Brian (Phillip Mackenzie - presumably not the actor who was in episodes of PSI Factor, The Outer Limits and The X-Files) is a bit of a git, constantly teasing his meek mate Dave (Richard Atkin) in ways that go beyond good-natured joshing. Bequiffed John (Kevin Parker) tries to keep the peace between the other two. After an unsuccessful venture to the local pub where they are evicted by the landlord (Troy Mitchel) for chatting up his wife (Leslie Rooney), the three friends return to the cottage for an evening of poker and, at Dave’s suggestion, “a game of ouija.” There has been no suggestion that the cottage actually is haunted, but what the heck, it’s not like they’ve got a telly.

Using playing cards with letters on them to form the ‘board’, the three lay fingers on the glass which spells out ‘D E A T H U P S T A I R S’ and Dave goes to investigate. When he doesn’t return, Brian follows, arming himself with a knife from the kitchen. In the dark of the upstairs landing, Dave plays a trick on Brian which leads to a fulfilment of the prophecy. The actual denouement of this short is very clever because it makes no attempt to determine whether the message was a genuine prophecy or whether it was Dave mucking about in revenge for Brian’s taunts and the result merely tragic irony.

Directed by Clive Paton and photographed by Ethem Cetintas, who shared script credit, Holiday for Three was made by Silver Productions Ltd in 1985. I don’t know what ever happened to Clive Paton (Google searches throw up only a winemaker of that name) but Cetintas is now a well-respected director of TV commercials and indeed is still running Silver Productions. His TV work includes some dramas such as Breaking Free and Republic as well as segments for current affairs shows and documentaries including World in Action, Newsnight and Horizon. He is also, by all accounts, a mean guitarist. Curiously, his bio describes Holiday for Three as a 1990s production for ITV. Executive producer Ron Glenister went on to work on war documentaries for the History Channel. The editor was Fred Ives and the composer was Dave Eppel.

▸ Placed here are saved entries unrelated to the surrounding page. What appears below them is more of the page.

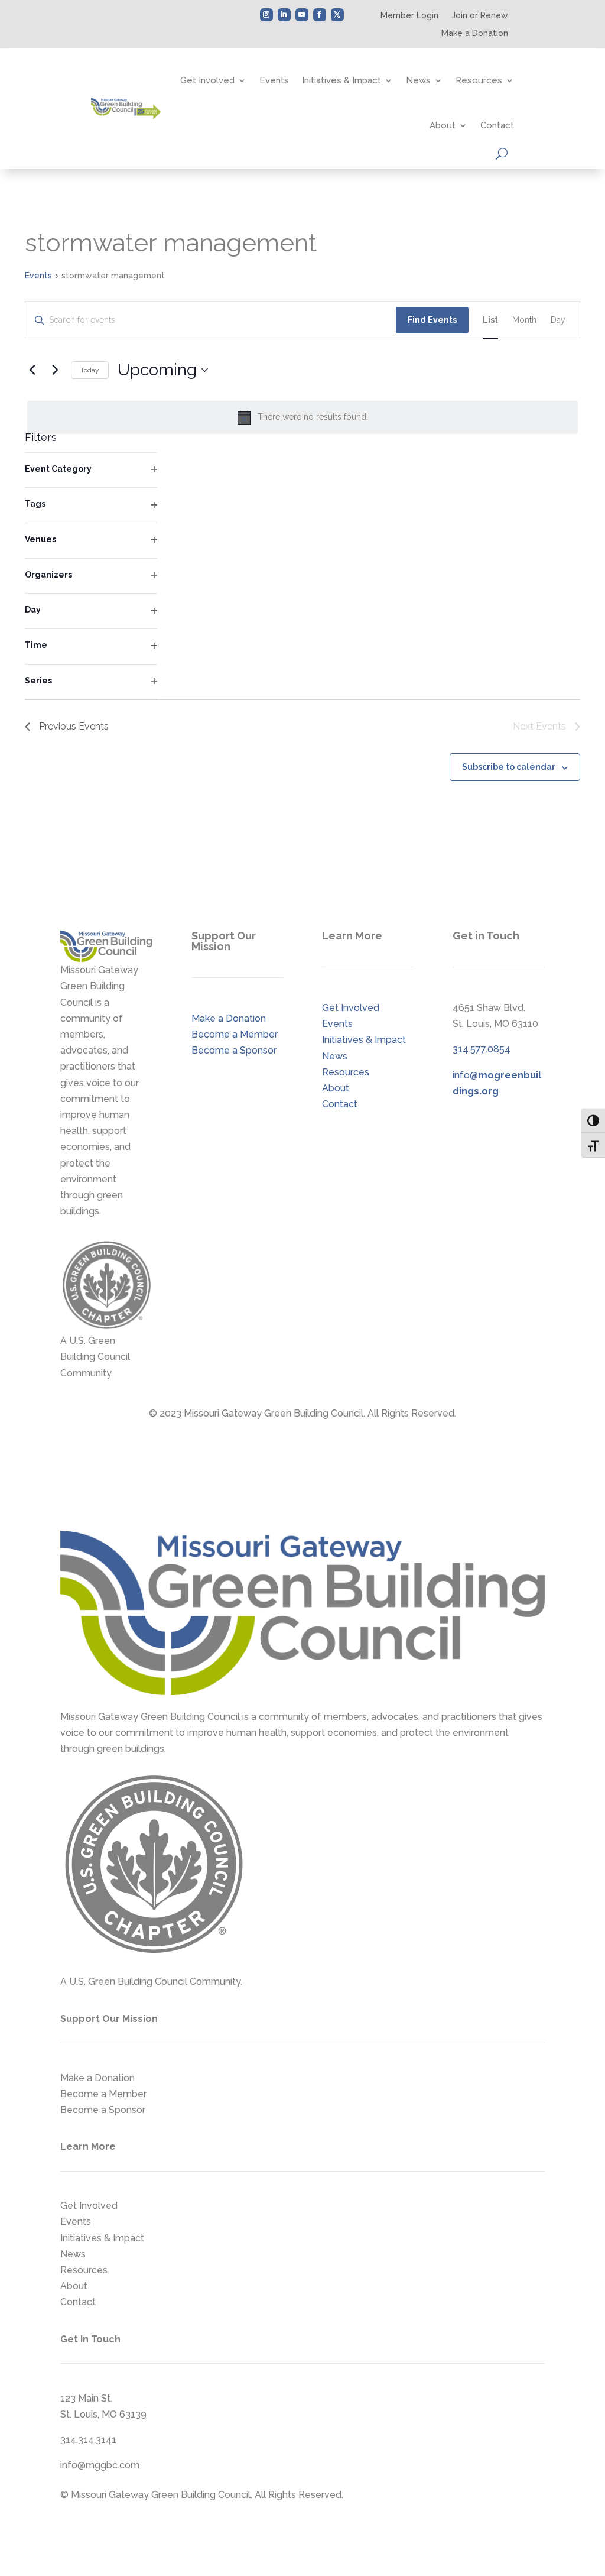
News (418, 80)
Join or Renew (479, 15)
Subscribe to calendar (508, 767)
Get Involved (207, 80)
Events (274, 80)
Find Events (432, 320)
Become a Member (234, 1034)
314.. (481, 1049)
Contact (497, 125)
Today (89, 370)
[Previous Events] (32, 370)
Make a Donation (474, 33)
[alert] (302, 417)
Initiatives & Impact (341, 80)
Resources (479, 80)
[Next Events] (55, 370)
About (443, 125)
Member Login (409, 15)
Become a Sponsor (234, 1050)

Finally we have The Short Night, the only one of the three not set in Wales. In fact, this appears to be a French film: the location looks like Paris; the crew are all French; two of the four actors are French; and the credits are in French. But the on-screen title is in English (in the same font etc as the other credits); the dialogue is all in English and the three actors who speak all use English accents. Plus it is one third of a British pseudo-anthology. How odd.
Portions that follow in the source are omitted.